3.On 16th January 2012, the applicant filed a replying affidavit, asserting that the respondent had trespassed onto the suit property and built structures thereon illegally. He deposed that this was not a case of adverse possession but pure trespass and that in any event, the suit had not met the threshold for the grant of the orders sought.
4.The trial court, in its determination, found that the respondent had proved his case for adverse possession and granted the orders prayed for in the Originating Summons.
5.Aggrieved by that decision, the applicant lodged an appeal before this Court citing several grounds of appeal, the principle among them being, that the trial court erred in law and in fact in finding that the respondent was entitled to the suit property by way of adverse possession; and arbitrarily granting the respondent a portion of the suit property without any prior survey to establish the exact position that would have been occupied by the respondent, if at all.
6.After considering the said appeal, this Court upheld the ELC’s decision and dismissed the appeal. That dismissal would have put this dispute to rest but it appears that the applicant is still aggrieved, and now wishes to appeal the decision to the highest court in the land under the hierarchy of our court system, the Supreme Court, but he is caught up with time.

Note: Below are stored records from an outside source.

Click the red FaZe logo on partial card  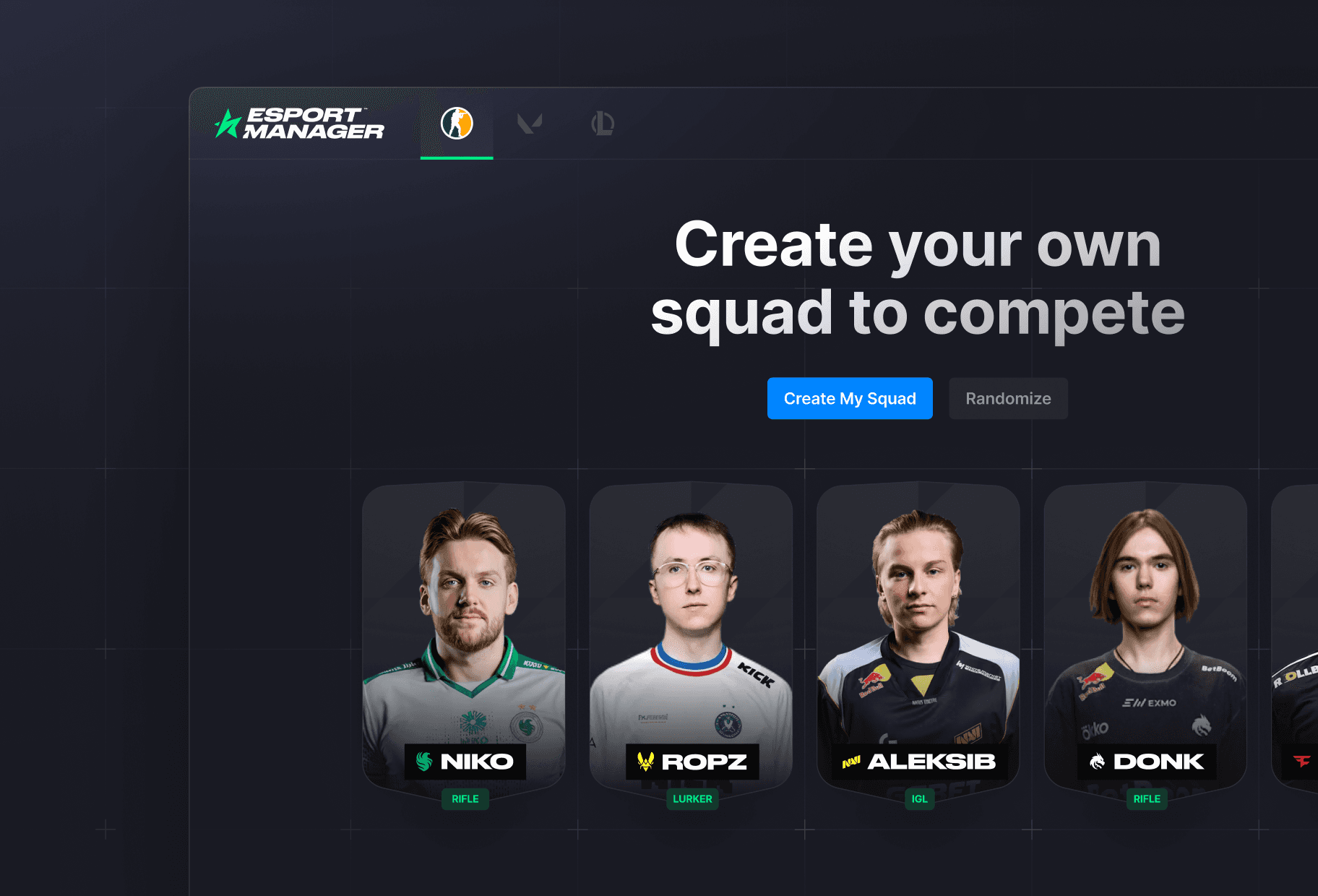coord(1301,761)
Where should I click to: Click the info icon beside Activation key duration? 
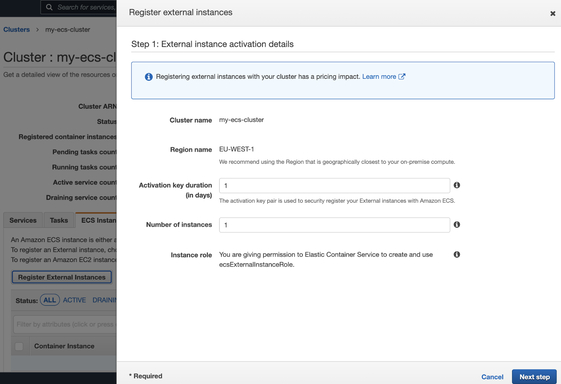(x=457, y=185)
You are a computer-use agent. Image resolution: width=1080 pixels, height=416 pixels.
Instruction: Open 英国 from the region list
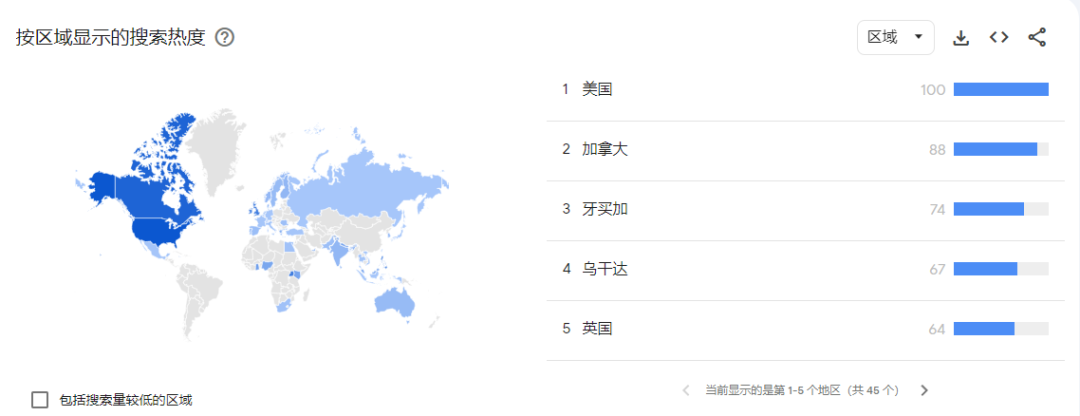(597, 329)
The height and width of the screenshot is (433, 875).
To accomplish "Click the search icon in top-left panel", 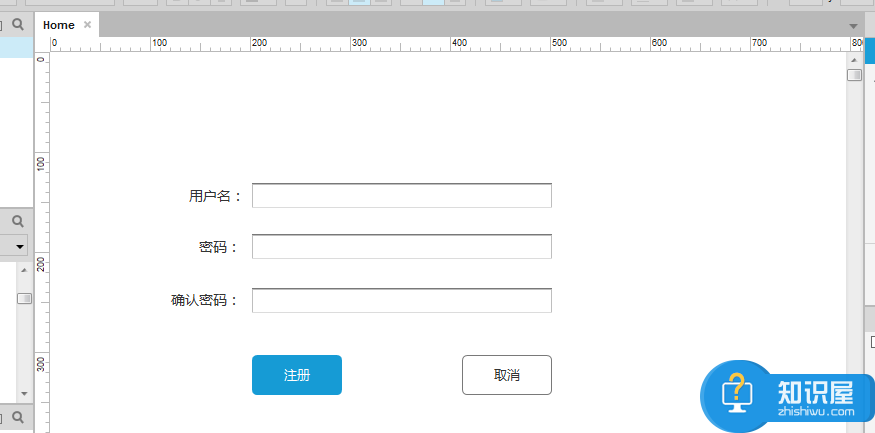I will pyautogui.click(x=17, y=24).

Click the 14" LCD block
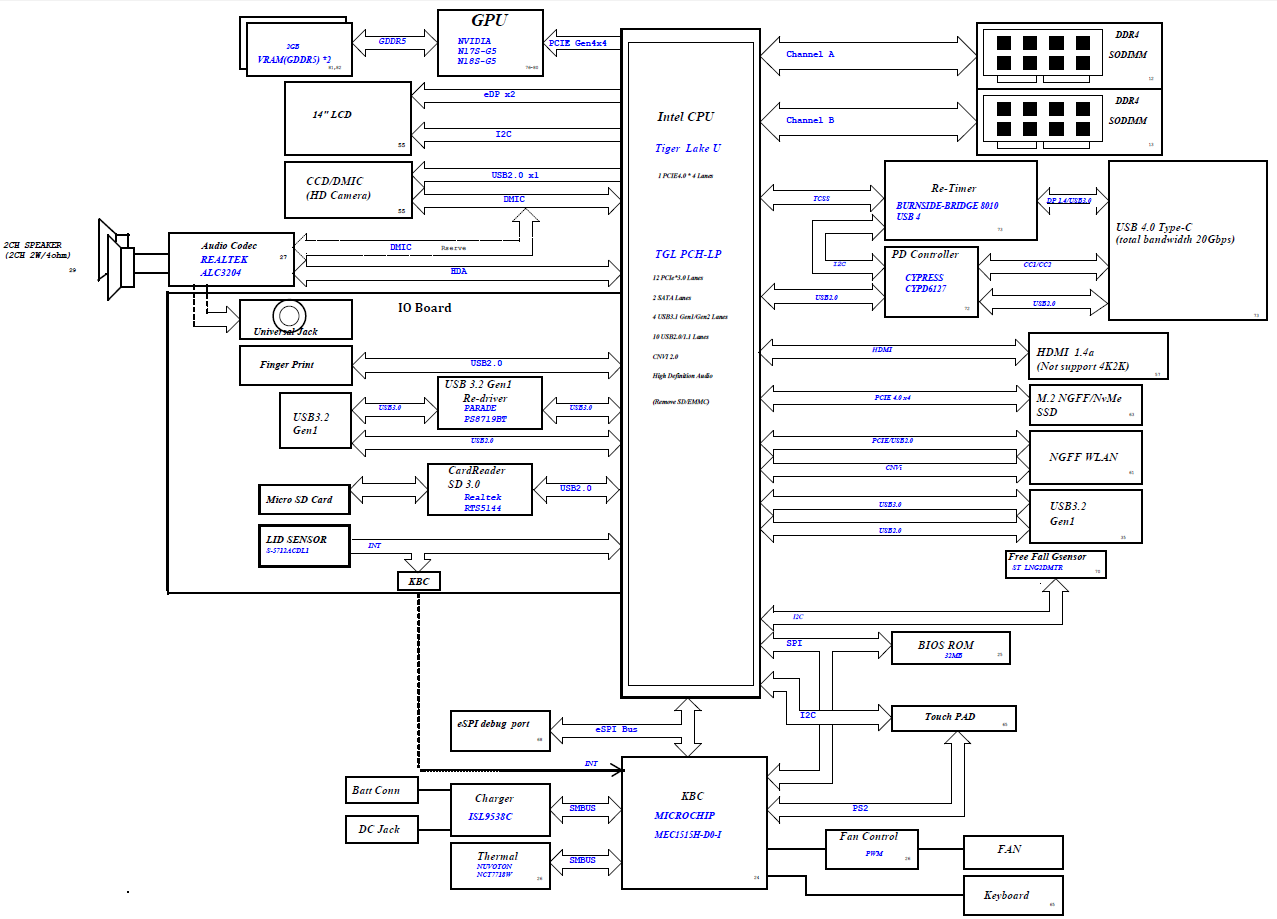coord(347,118)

7.In that regard, he has filed a notice of motion dated 11th July 2023. It is expressed to be brought pursuant to Articles 163 (3) (b) and (4) (b) of the Constitution of Kenya, sections 15, 15 (b) of the Supreme Court Act, Rules 15, 32, 33, 36, and 38 of the Supreme Court Rules and sections 3A and 3B of the Appellate Jurisdiction Act. Rules 1(2), 4, 12, 41, 43, 45, 49, and 54 of this Court’s Rules and all other enabling provisions of the law. The motion seeks a multiplicity of prayers. In other words, it is the kind of application in this Court, we commonly refer to as an omnibus application which is ordinarily frowned upon.
8.The applicant nonetheless seeks that this Court grants her leave to file a notice of appeal from its judgment to the Supreme Court out of time; leave to file an application for certification also out of time; a certification that the intended appeal to the Supreme Court constitutes or involves a matter of general public importance, and lastly, a stay of execution of the decree.
9.The motion is supported by an affidavit sworn by the applicant in which she deposes that, this Court’s decision involved the issue of adverse possession and the Supreme Court will be called upon to make a proclamation as to whether there can be adverse possession where entry to the property is pursuant to the existence of a sale agreement; and such entry is by consent of the registered proprietor. That the Supreme Court too will have the opportunity to settle the legal controversy as to whether or not a purchaser of land under a contract of sale who is in possession with the permission of the vendor pending completion, can find a claim of adverse possession of such land without the contract of sale having been repudiated or rescinded by the parties. Further, the applicant intends the Supreme Court to make a determination on whether the failure on the part of the purchaser to obtain the consent of the land control board within the required six months rendered the transaction void, in the circumstances where the purchaser did nothing to obtain such consent. Lastly, that the apex court will have an opportunity to determine what the position of the law is with respect to the failure to obtain the consent of the Land Control Board, and its effect on the doctrine of adverse possession.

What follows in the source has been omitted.